■ WHAT YOU SHOULD DO ■
Each line of the data below that carries the word "agent" needs to be copied.

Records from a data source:
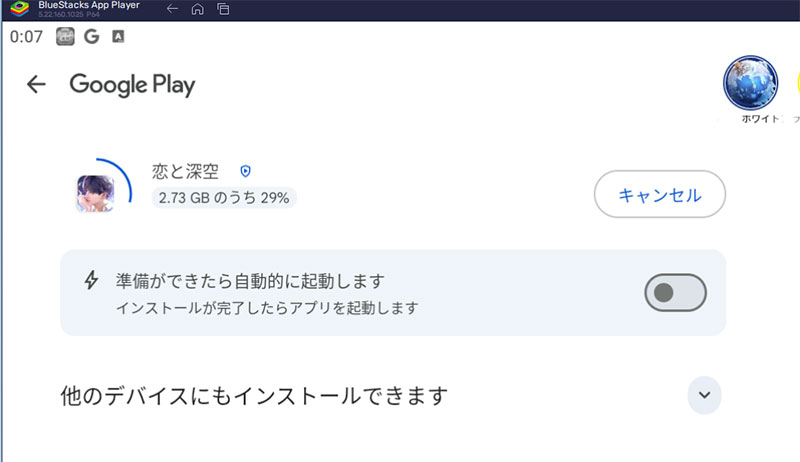Open the 恋と深空 app icon
The height and width of the screenshot is (462, 800).
(x=95, y=191)
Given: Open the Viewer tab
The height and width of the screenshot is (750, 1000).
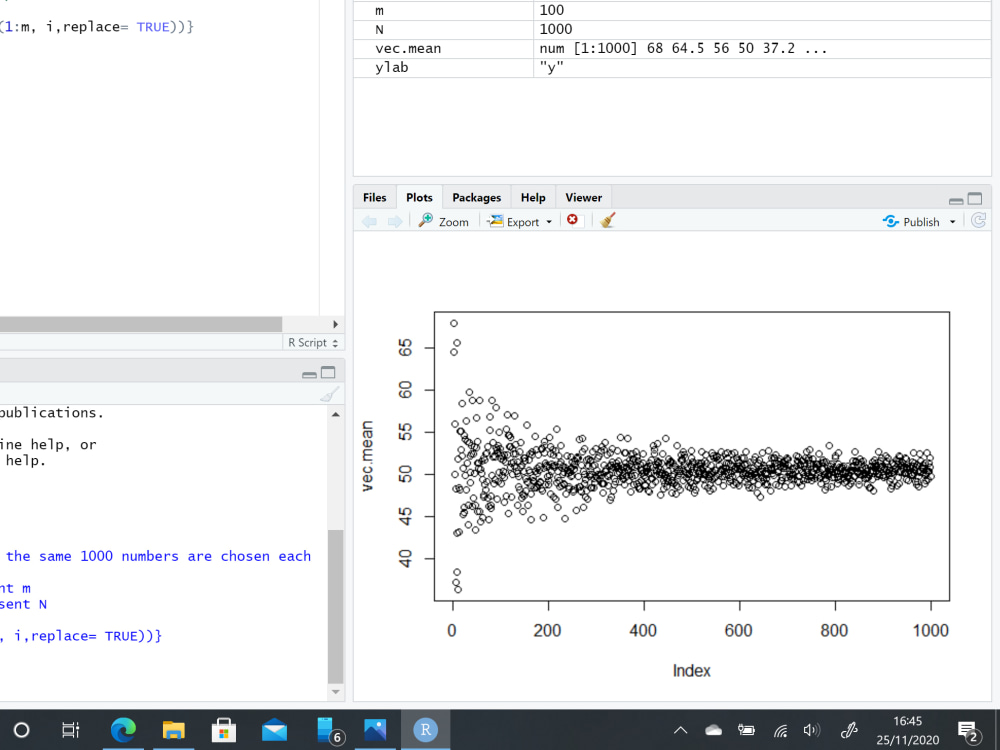Looking at the screenshot, I should pos(583,197).
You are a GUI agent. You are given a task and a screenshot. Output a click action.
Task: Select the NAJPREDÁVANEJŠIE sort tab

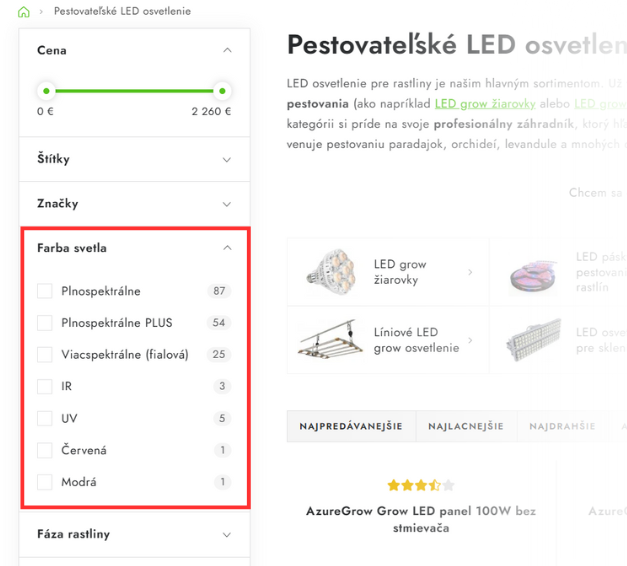351,426
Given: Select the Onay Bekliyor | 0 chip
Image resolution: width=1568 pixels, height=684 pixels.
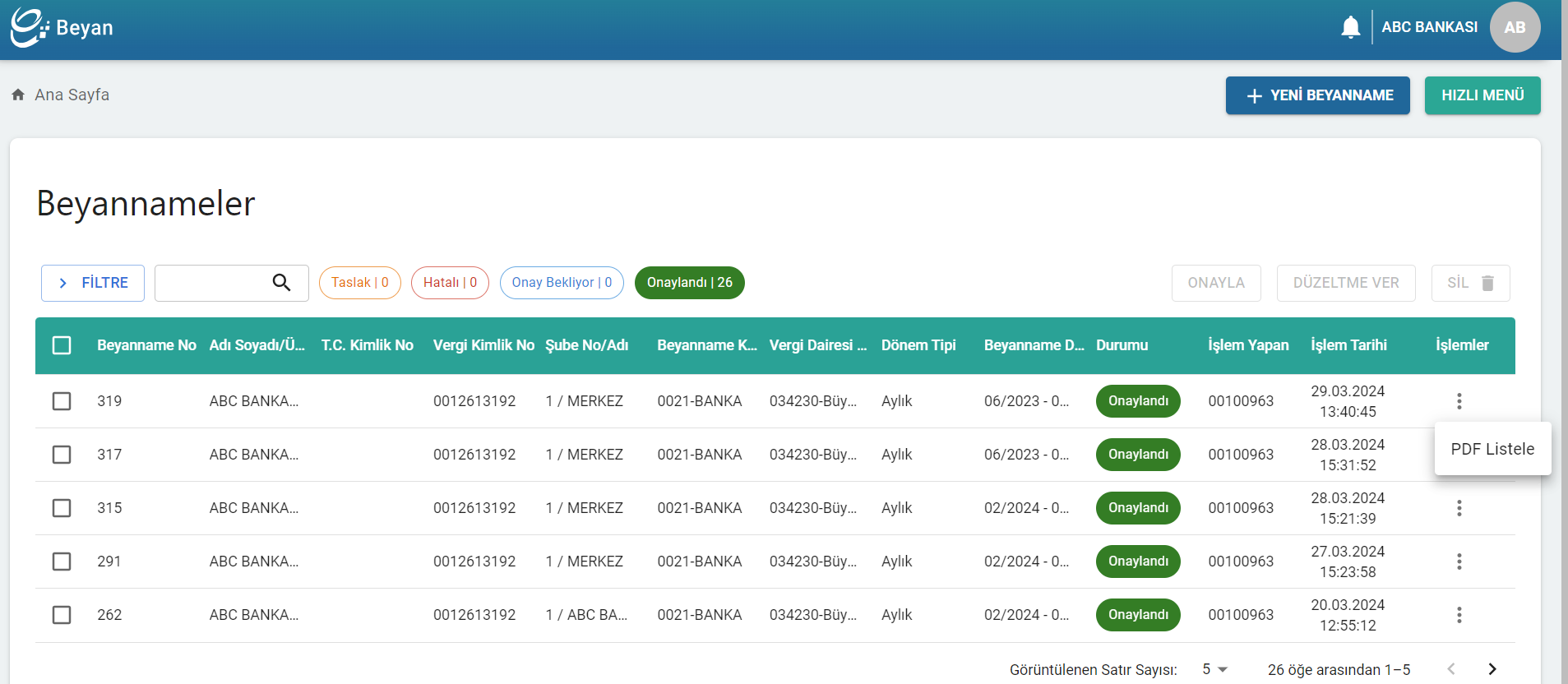Looking at the screenshot, I should pos(562,283).
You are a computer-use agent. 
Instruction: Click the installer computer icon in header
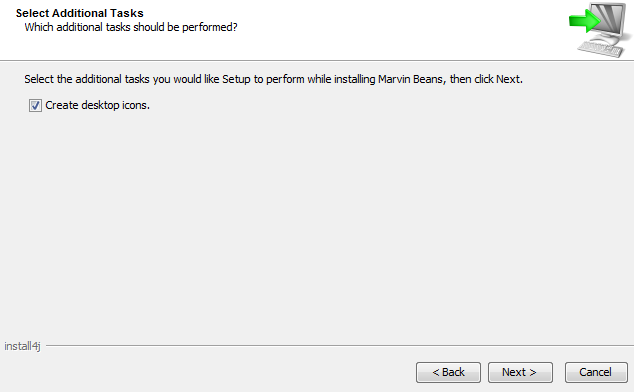pos(600,30)
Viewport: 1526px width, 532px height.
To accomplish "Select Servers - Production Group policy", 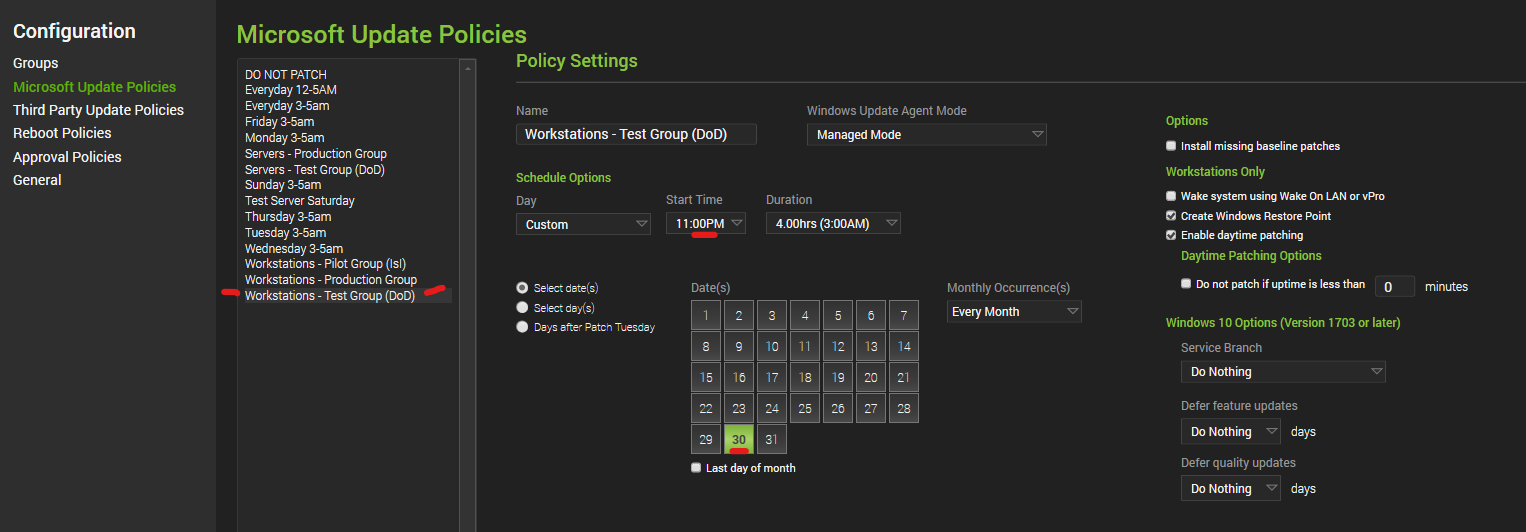I will tap(315, 153).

■ WORKED SOLUTION ■
You are a GUI agent. You are given a task and a screenshot. Output a click action.
You are a computer-use agent. 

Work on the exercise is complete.